_Exercise_
From the listing below, copy out every line where the word "agent" appears.

_Data shown_

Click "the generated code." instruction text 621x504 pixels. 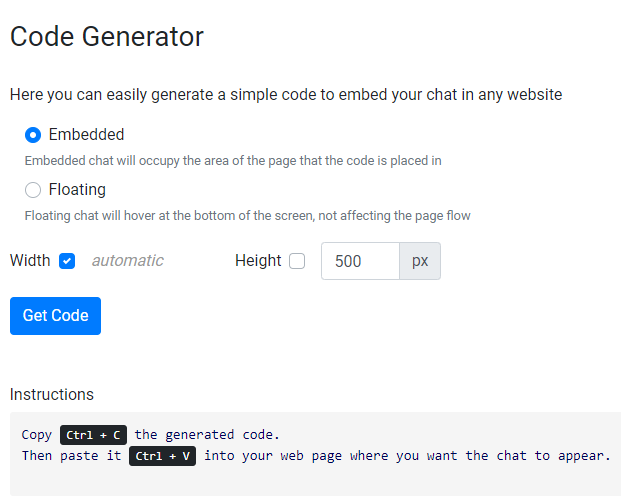[207, 435]
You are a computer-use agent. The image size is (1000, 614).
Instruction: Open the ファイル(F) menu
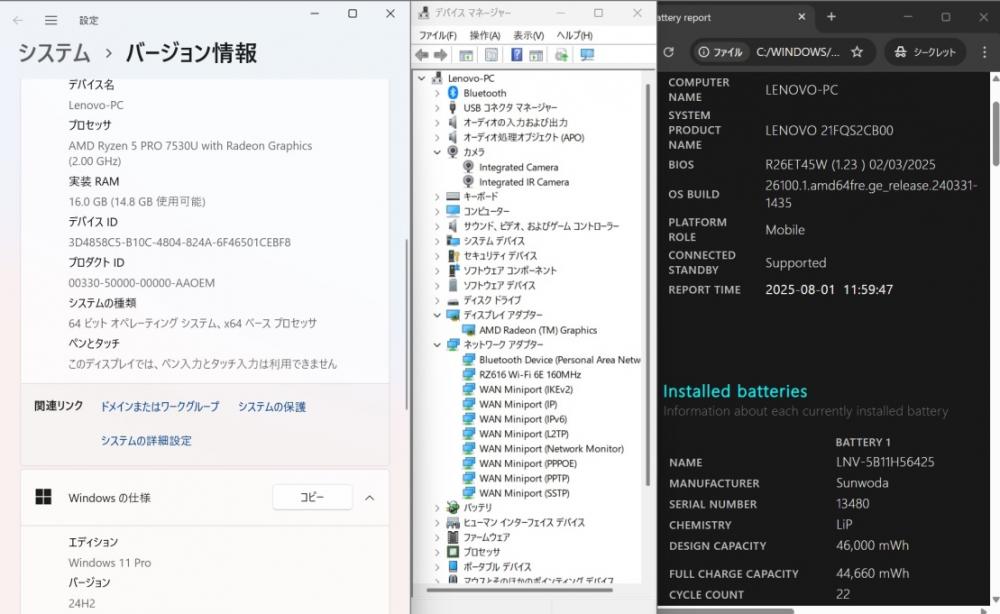438,35
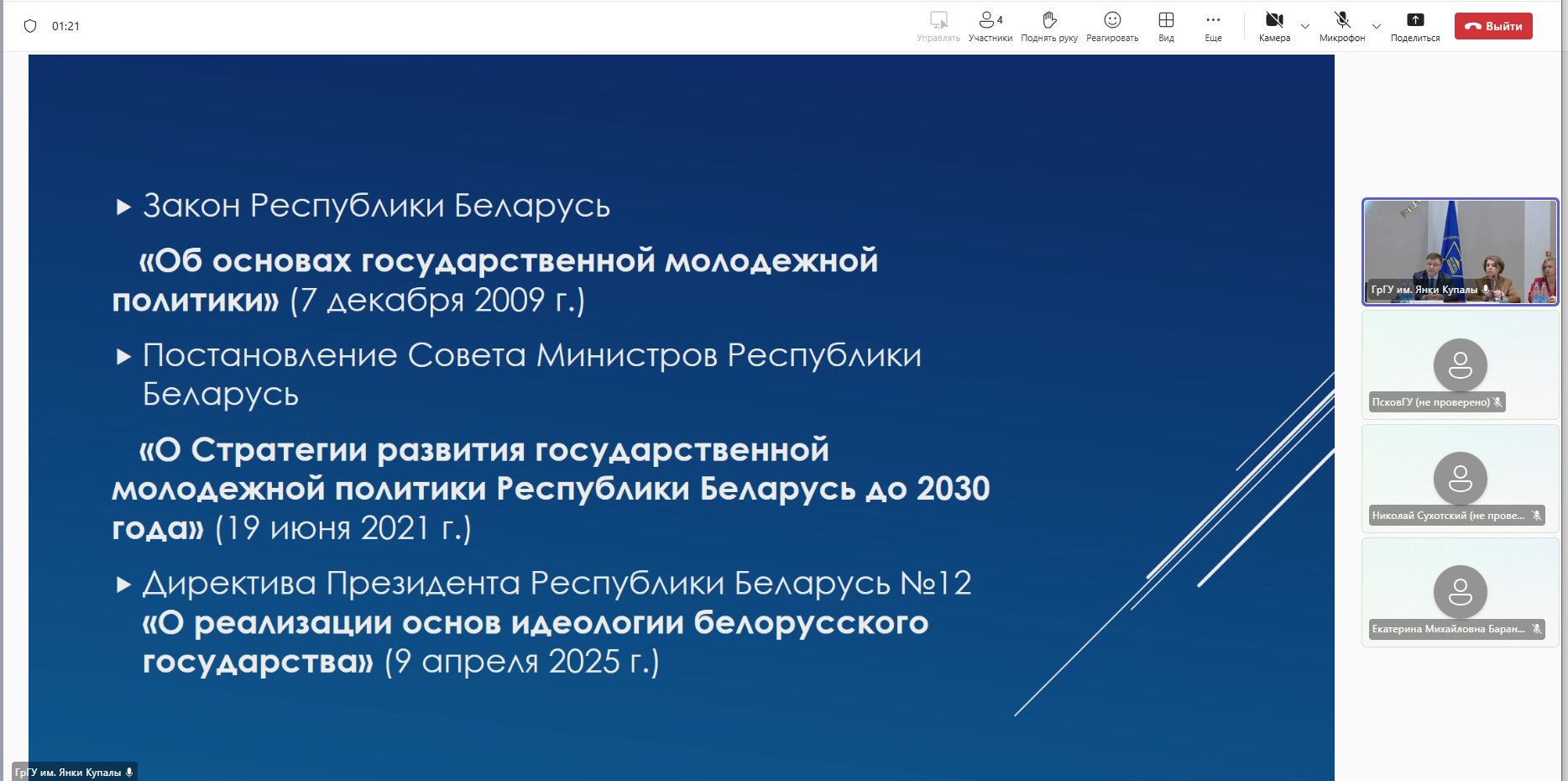Expand the camera options dropdown arrow
The image size is (1568, 781).
(x=1305, y=27)
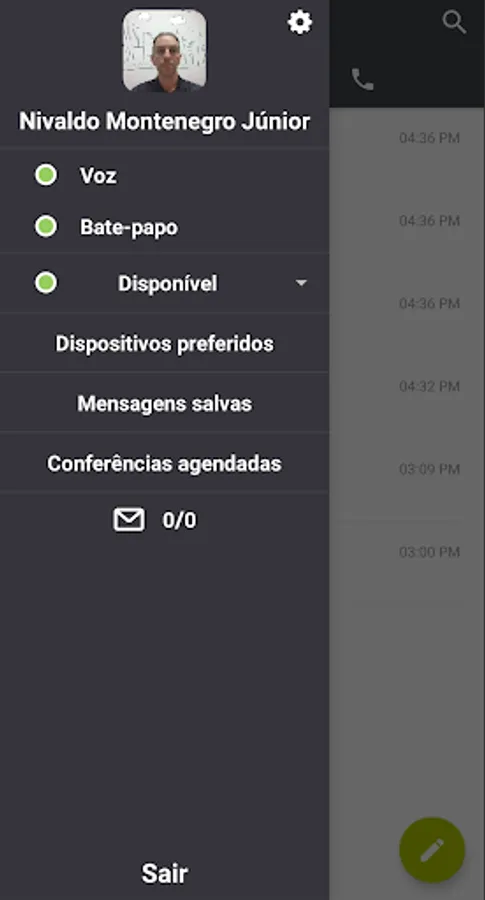
Task: Toggle the Voz green status indicator
Action: (46, 175)
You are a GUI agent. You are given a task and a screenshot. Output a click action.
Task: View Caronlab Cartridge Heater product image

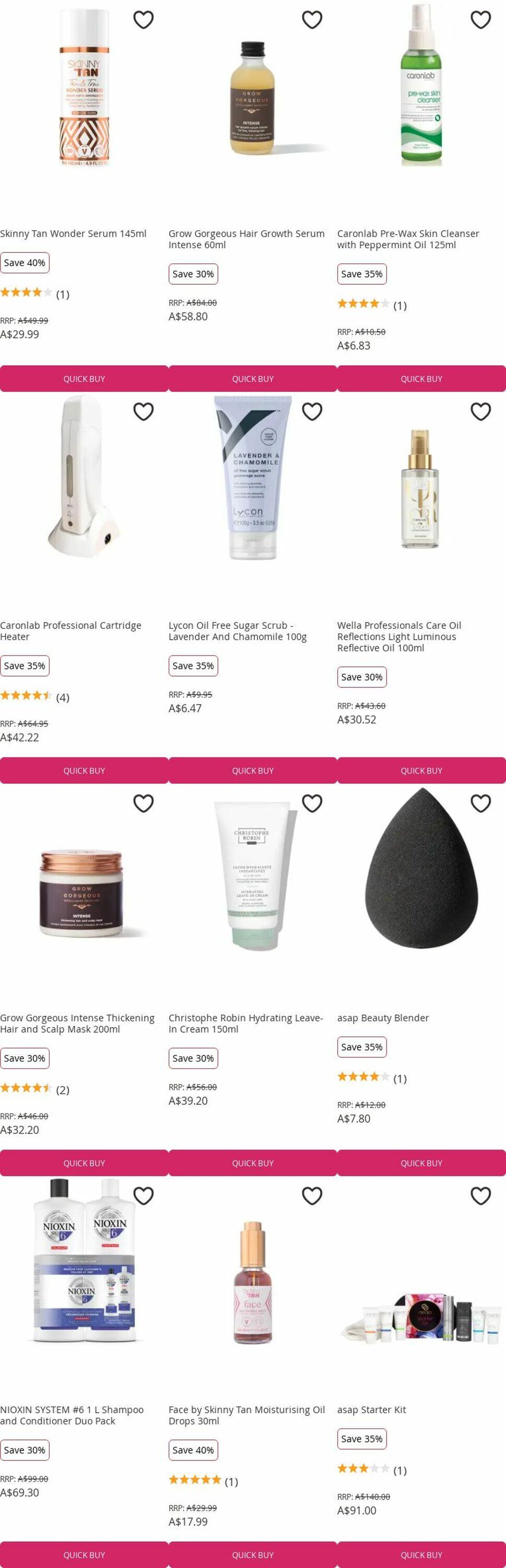(84, 477)
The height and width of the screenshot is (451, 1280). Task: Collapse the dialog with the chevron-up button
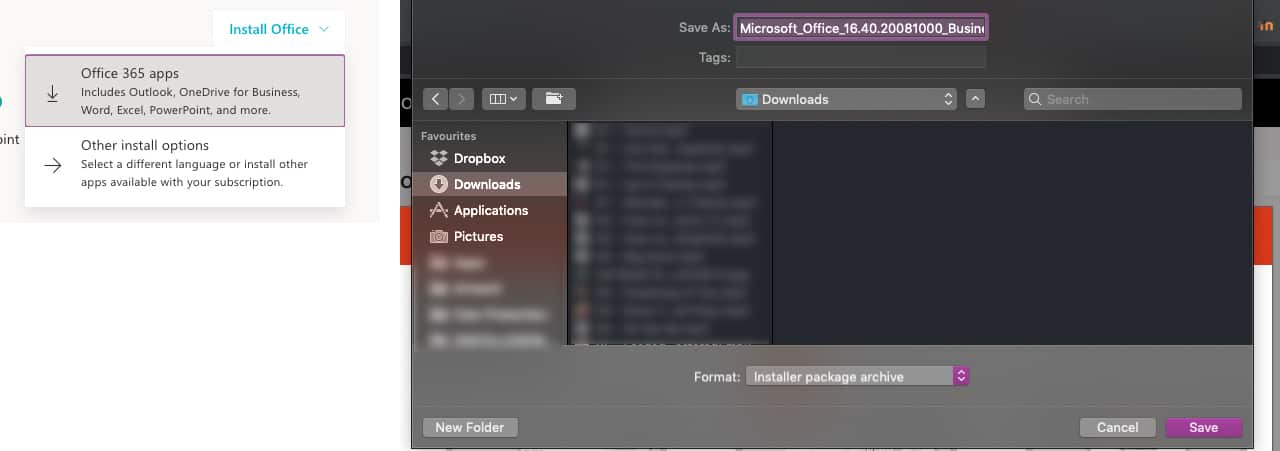point(976,99)
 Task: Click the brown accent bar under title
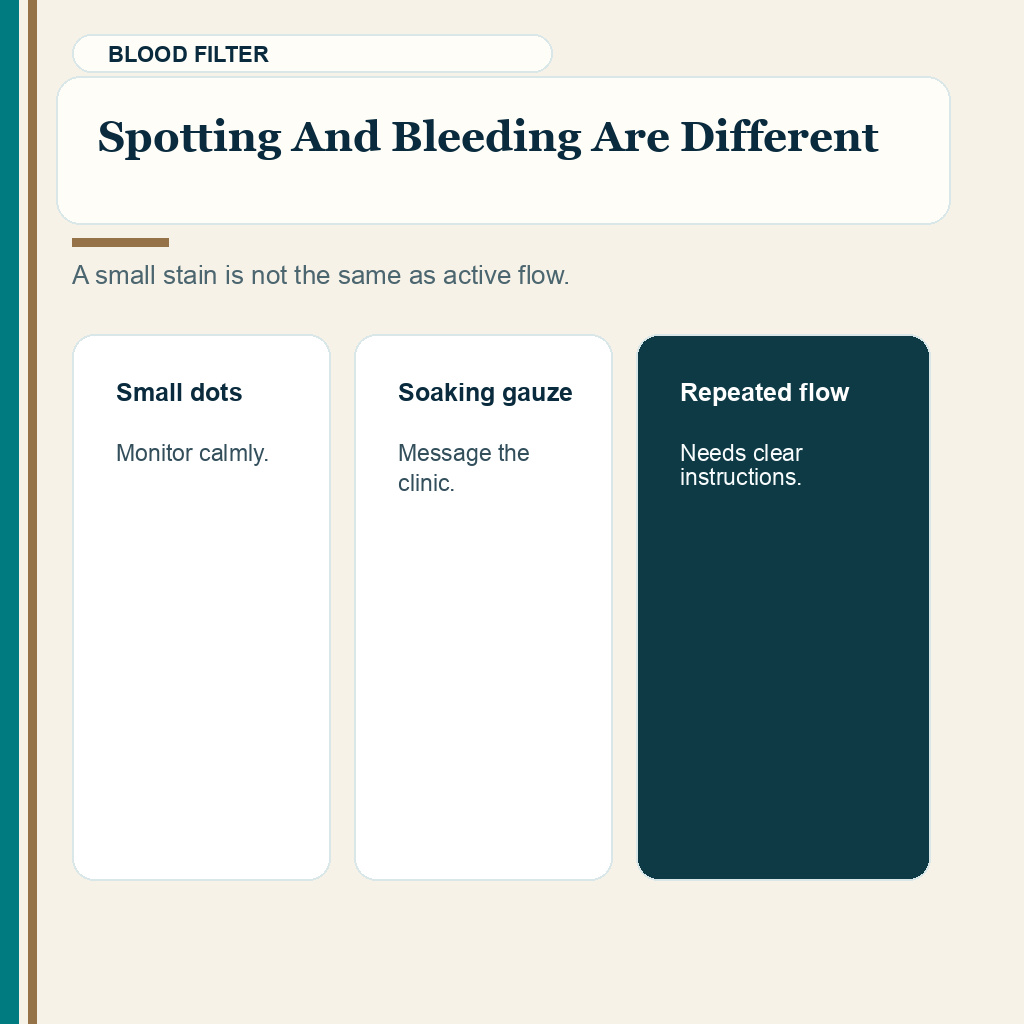120,242
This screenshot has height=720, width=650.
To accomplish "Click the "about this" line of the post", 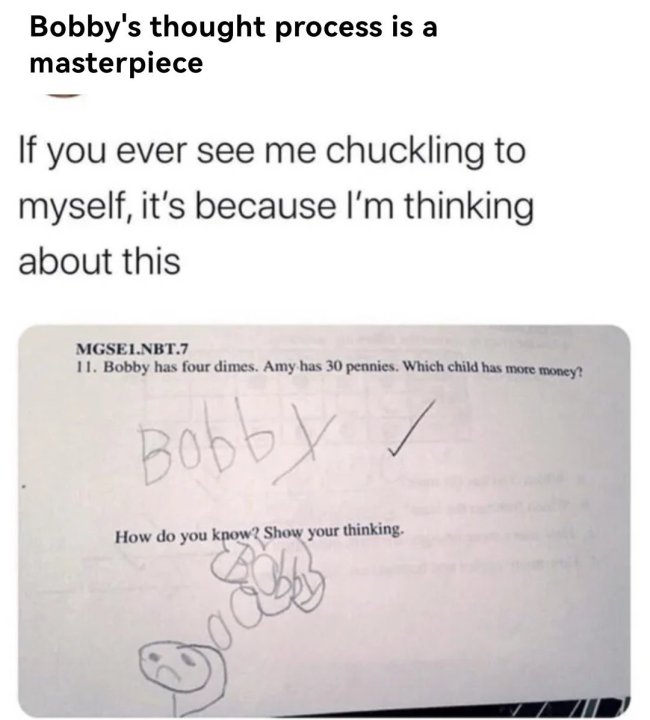I will coord(100,260).
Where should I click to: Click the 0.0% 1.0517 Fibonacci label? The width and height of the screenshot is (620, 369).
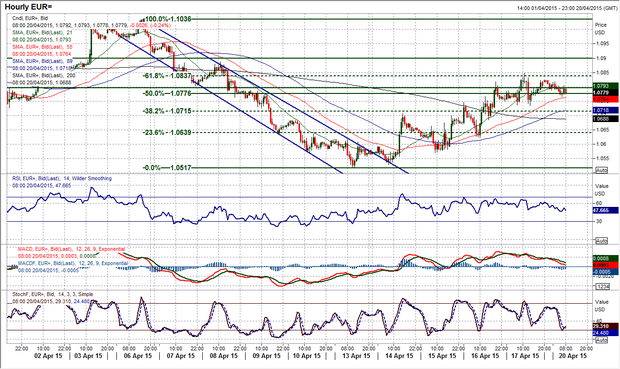click(x=167, y=168)
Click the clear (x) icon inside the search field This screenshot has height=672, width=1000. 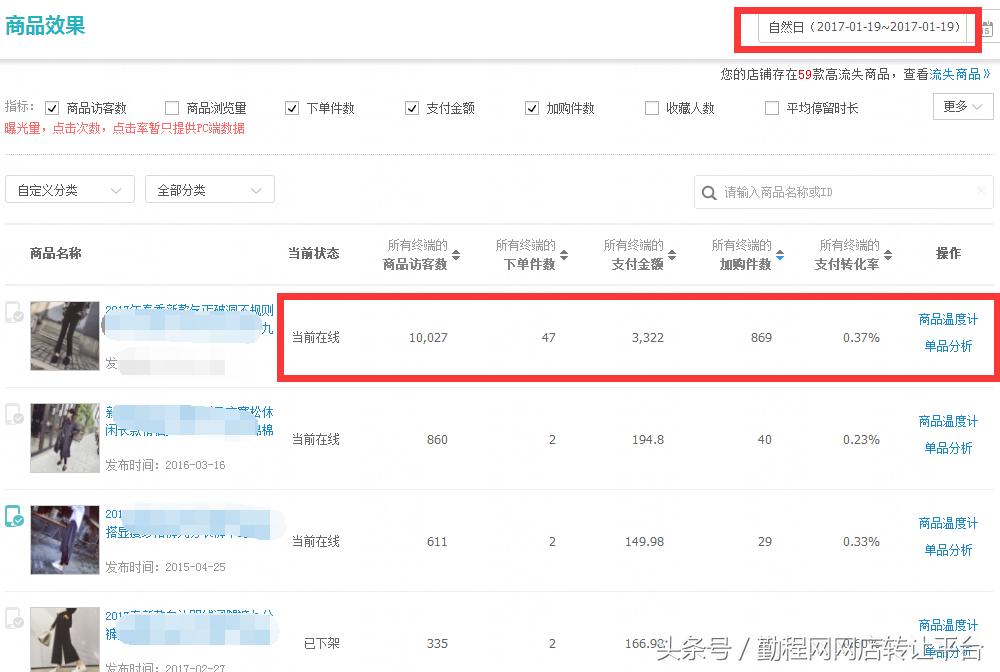[x=981, y=192]
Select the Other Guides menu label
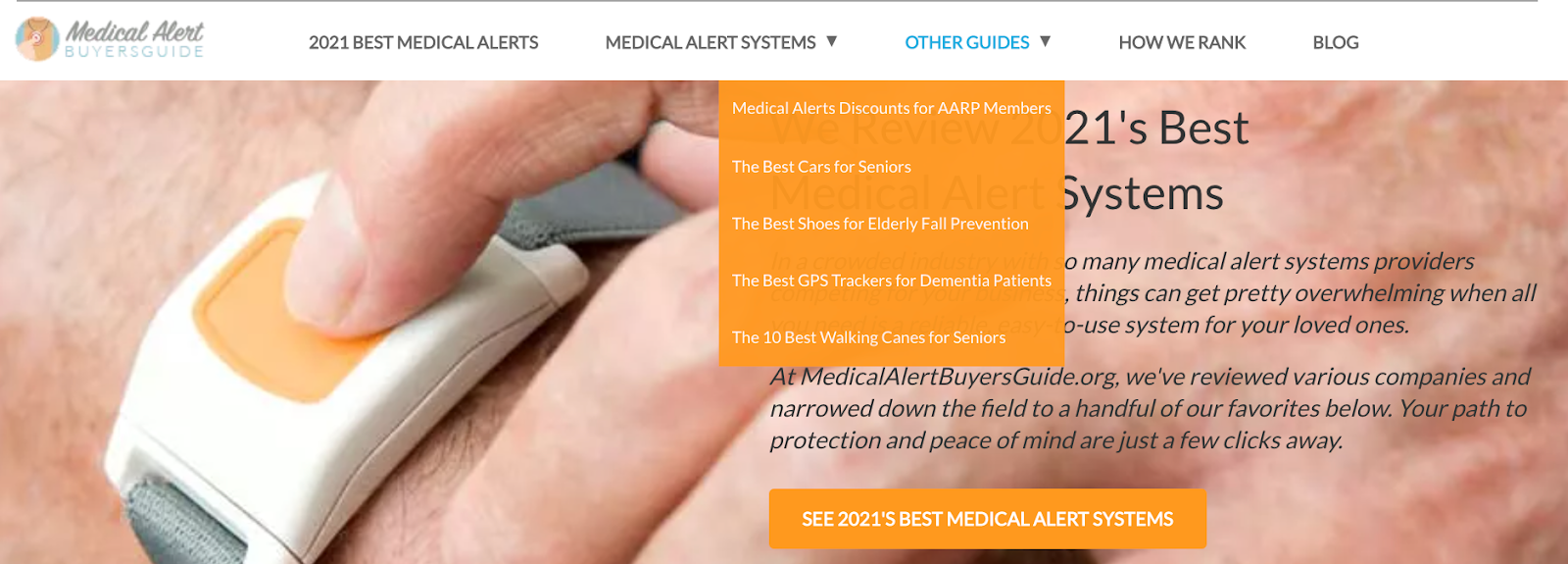This screenshot has width=1568, height=564. pyautogui.click(x=967, y=42)
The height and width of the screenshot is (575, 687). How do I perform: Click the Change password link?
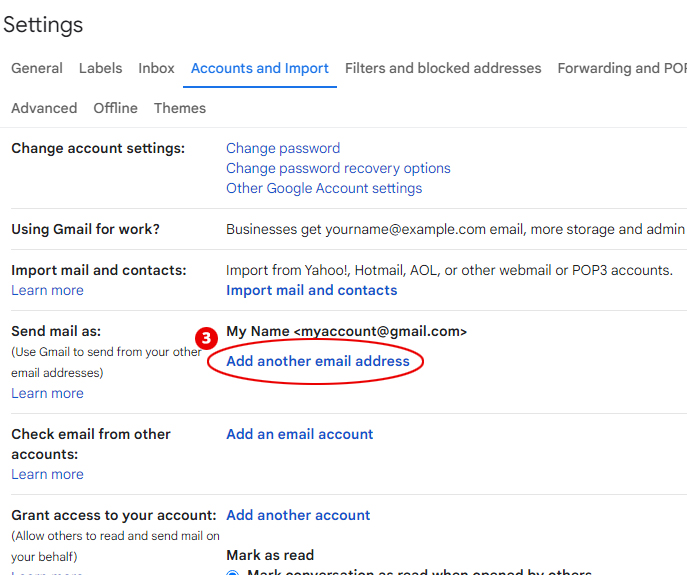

_Reply to the task_
You are a computer-use agent. The image size is (1000, 614).
You are a GUI agent. You are given a task and a screenshot. Output a click action.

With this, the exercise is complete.